TEXTO DE LA PÁGINA:
........

El privilegio catalán de Jesús Laínz

Uno de los factores que han hecho posible la locura de los últimos años en Cataluña ha sido el éxito propagandístico del Espanya ens roba como último empujón que necesitaba el nacionalismo para hacerse independentista hasta la insurrección. El privilegio catalán desmonta tan venenoso lema, en una nueva contribución de Jesús Laínz a la defensa de la unidad e identidad de España frente a los enemigos de ambas, objeto permanente de su influyente obra. Dada la solidez de las fuentes y su adecuado tratamiento, estas combativas páginas no tienen nada de coyuntural: pasado el delirio del prucés, mantendrán su valor como aproximación a la historia de la singularidad económica del Principado en el conjunto de la nación.

........

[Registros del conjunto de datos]

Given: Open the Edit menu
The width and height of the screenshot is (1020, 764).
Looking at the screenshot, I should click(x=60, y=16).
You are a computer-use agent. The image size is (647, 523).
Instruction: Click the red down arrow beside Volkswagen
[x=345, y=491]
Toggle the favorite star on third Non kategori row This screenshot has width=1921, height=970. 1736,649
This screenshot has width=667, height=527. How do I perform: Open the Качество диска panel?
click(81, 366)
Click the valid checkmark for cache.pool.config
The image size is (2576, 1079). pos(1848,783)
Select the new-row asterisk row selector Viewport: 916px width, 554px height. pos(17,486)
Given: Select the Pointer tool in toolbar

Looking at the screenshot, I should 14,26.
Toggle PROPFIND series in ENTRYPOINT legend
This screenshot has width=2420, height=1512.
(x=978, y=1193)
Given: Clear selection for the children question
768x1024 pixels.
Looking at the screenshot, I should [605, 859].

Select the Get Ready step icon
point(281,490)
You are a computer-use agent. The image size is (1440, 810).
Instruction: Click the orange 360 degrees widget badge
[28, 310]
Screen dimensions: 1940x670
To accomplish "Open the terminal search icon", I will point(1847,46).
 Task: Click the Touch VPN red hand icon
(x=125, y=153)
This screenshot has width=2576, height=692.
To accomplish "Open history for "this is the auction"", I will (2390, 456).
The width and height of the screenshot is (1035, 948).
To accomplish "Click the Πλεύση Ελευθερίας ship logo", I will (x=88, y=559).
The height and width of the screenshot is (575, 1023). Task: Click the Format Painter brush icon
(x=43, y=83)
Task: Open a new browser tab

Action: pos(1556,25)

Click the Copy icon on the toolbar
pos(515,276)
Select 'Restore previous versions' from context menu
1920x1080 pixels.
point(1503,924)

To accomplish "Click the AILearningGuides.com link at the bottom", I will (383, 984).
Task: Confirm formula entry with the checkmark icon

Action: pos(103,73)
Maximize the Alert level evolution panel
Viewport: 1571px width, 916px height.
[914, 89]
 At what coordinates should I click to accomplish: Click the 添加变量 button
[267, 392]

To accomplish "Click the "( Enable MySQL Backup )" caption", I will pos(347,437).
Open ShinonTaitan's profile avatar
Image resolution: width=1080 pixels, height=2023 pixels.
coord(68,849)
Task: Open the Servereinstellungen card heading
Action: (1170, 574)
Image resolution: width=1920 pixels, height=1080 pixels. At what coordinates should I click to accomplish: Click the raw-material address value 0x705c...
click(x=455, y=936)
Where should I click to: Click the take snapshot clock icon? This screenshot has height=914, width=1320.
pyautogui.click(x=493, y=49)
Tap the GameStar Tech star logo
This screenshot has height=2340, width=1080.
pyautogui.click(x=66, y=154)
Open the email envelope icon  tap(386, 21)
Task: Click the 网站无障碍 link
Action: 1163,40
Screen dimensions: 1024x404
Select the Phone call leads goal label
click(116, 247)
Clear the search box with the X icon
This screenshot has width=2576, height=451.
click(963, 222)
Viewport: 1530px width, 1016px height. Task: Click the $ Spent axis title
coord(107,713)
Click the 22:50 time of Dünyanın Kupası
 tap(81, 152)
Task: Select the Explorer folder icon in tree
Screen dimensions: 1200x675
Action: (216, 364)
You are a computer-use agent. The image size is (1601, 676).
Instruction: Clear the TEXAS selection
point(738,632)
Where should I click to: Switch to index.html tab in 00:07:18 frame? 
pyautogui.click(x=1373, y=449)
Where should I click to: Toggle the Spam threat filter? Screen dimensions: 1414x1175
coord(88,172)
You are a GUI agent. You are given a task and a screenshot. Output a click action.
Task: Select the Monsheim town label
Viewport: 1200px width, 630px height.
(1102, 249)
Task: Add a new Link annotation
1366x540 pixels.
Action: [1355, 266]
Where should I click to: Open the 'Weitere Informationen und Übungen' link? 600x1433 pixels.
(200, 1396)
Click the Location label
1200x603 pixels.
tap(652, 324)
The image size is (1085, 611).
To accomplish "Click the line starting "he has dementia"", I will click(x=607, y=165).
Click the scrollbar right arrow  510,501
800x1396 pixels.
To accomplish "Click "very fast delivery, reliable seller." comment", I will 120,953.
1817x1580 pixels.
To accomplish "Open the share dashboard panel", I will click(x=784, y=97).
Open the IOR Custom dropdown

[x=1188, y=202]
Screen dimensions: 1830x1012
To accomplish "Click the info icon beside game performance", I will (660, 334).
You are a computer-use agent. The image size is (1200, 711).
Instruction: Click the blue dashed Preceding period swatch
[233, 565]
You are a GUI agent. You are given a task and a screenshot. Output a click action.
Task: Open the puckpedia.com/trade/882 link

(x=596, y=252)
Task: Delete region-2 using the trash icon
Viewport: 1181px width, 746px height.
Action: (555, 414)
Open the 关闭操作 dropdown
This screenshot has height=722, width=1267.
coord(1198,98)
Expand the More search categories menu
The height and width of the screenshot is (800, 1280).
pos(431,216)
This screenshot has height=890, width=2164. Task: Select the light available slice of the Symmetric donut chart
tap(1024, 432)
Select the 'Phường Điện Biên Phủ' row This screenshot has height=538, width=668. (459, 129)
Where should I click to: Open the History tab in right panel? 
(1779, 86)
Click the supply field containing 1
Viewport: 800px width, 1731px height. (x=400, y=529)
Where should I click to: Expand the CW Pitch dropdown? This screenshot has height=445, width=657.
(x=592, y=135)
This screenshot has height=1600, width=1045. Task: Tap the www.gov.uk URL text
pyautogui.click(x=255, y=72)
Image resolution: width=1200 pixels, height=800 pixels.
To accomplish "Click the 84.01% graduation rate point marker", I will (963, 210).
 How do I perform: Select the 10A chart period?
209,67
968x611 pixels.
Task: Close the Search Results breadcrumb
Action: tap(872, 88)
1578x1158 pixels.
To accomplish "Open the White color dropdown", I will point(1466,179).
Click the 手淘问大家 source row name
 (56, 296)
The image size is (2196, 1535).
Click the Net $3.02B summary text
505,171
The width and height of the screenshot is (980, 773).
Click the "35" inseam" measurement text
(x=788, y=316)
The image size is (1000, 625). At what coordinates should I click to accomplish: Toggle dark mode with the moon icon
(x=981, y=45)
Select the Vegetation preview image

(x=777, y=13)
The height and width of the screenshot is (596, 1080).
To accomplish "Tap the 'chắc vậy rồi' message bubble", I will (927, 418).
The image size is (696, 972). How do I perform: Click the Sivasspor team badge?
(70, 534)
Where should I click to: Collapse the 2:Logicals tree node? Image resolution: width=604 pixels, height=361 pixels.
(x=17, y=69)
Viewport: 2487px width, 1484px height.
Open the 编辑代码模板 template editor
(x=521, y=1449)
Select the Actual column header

........

OBJETIVOS:
a: Enumera, una por línea, todas las oraciones del párrafo que sigue al título en el texto sobre el libro El privilegio catalán.
b: Reproduce el fragmento del texto sobre el libro El privilegio catalán que va desde "Uno de los factores" hasta "de la nación.", ambos incluidos.

RESPUESTAS POR TAREA:
a:
Uno de los factores que han hecho posible la locura de los últimos años en Cataluña ha sido el éxito propagandístico del Espanya ens roba como último empujón que necesitaba el nacionalismo para hacerse independentista hasta la insurrección.
El privilegio catalán desmonta tan venenoso lema, en una nueva contribución de Jesús Laínz a la defensa de la unidad e identidad de España frente a los enemigos de ambas, objeto permanente de su influyente obra.
Dada la solidez de las fuentes y su adecuado tratamiento, estas combativas páginas no tienen nada de coyuntural: pasado el delirio del prucés, mantendrán su valor como aproximación a la historia de la singularidad económica del Principado en el conjunto de la nación.

b:
Uno de los factores que han hecho posible la locura de los últimos años en Cataluña ha sido el éxito propagandístico del Espanya ens roba como último empujón que necesitaba el nacionalismo para hacerse independentista hasta la insurrección. El privilegio catalán desmonta tan venenoso lema, en una nueva contribución de Jesús Laínz a la defensa de la unidad e identidad de España frente a los enemigos de ambas, objeto permanente de su influyente obra. Dada la solidez de las fuentes y su adecuado tratamiento, estas combativas páginas no tienen nada de coyuntural: pasado el delirio del prucés, mantendrán su valor como aproximación a la historia de la singularidad económica del Principado en el conjunto de la nación.